Jetzt kann man natürlich den Spielfokus mehr auf diese inneren Werte legen und ableitend von persönlichen Motivation der SC (gemeinsam) überhaupt erst Abenteuer entwickeln, die diese Art der Charakterveränderung möglich machen und sogar fördern. In so einer Spielweise verliert die Werteprogression an Bedeutung, kann in Grenzfällen sogar hinderlich sein: Wenn ich zum Beispiel recht detailliert Charakterdramen ausspiele mit viel wörtlicher Rede, findet das quasi in Echtzeit statt. Gemessen an typischen Szenarien, wo auch mal Tage in wenigen Minuten vergehen, tun SC in der Spielzeit verhältnismäßig wenig - und doch will man ja (in einem entsprechenden System) vielleicht Erfahrungspunkte? Gibt ja auch Systeme, die für jede Sitzung pauschal Punkte vergeben. Im schlimmsten Fall habe ich dann einen SC, der 2 Stufen aufgestiegen ist und ein Dutzend Fertigkeiten verbessert hat, während man ingame nur eine Hochzeit durchgespielt hat  ;D *

Zugegeben ist das ein sehr konstruierter Fall, soll aber verdeutlichen, dass Ingame-Zeit und Progression idealerweise zusammen passen sollten. Verändere ich die Spielweise also, dass ich weniger Ingame-Zeit habe, spielt Werteprogression eine immer untergeordnete Rolle bis hin zu einem sehr konkreten Spielfokus oder sogar einem definierten Spielziel. In Honeyheist geht es darum, den Honig zu klauen - in einer Sitzung. In Ten Candles geht es um das Scheitern der SC - in einer Sitzung. In Wanderhome kann man schonmal mehrere Sitzungen damit zubringen, bis alle am Ende irgendwo ein Zuhause gefunden haben. Fate und PbtA sind dagegen durchaus auf längerfristige Charakterentwicklung eingestellt, ohne dass man spürbar "besser" wird und sich ggf. sogar voneinander entfernt - vielmehr verändern sich über die Zeit und Erlebnisse die Figuren und erhalten teilweise nur mehr bzw. andere Optionen, mit Situationen umzugehen.

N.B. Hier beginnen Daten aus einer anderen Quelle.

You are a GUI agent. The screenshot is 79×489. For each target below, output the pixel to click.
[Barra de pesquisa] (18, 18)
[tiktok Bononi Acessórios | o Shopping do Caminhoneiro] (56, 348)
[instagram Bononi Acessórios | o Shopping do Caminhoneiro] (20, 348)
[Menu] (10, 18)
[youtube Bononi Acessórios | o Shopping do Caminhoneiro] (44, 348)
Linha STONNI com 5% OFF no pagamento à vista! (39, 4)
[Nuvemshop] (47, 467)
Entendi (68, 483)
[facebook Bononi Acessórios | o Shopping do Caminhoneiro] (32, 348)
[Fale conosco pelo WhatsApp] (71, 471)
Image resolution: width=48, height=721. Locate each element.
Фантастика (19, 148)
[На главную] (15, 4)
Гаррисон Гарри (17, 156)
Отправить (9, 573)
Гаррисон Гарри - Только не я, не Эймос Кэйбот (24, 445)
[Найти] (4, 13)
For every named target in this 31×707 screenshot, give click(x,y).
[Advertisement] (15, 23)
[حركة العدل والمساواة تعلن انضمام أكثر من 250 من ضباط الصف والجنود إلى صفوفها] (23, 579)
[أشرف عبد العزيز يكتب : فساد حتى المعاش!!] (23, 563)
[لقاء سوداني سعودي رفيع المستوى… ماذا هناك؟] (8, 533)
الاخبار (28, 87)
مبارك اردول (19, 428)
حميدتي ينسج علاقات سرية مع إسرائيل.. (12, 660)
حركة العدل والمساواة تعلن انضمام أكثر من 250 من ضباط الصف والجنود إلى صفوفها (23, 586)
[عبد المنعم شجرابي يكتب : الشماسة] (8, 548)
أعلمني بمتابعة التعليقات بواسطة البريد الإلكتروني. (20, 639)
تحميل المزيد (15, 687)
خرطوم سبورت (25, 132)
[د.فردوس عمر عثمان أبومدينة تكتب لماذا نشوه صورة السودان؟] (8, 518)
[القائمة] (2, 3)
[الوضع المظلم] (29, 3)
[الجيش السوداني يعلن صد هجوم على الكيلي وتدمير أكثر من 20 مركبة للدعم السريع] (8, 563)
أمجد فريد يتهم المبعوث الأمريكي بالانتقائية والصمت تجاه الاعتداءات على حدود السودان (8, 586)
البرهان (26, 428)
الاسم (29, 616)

Darüber hinaus brauchen simplere Systeme weniger Aufmerksamkeit von Beteiligten, es müssen seltener Regeln nachgeschlagen oder diskutiert werden und man bleibt mehr im Spielgeschehen involviert. Das sind Vorteile, die einem auf "innere Progression" fokussierte Kampagnen begünstigen können. Sie stehen dem auf jeden Fall nicht mehr im Wege, als komplexere Systeme.

Am Ende ist aber die Frage, ob sie gut geeignet sind, mit der Gegenfrage zu beantworten: Welche Art von Progression ist denn gemeint?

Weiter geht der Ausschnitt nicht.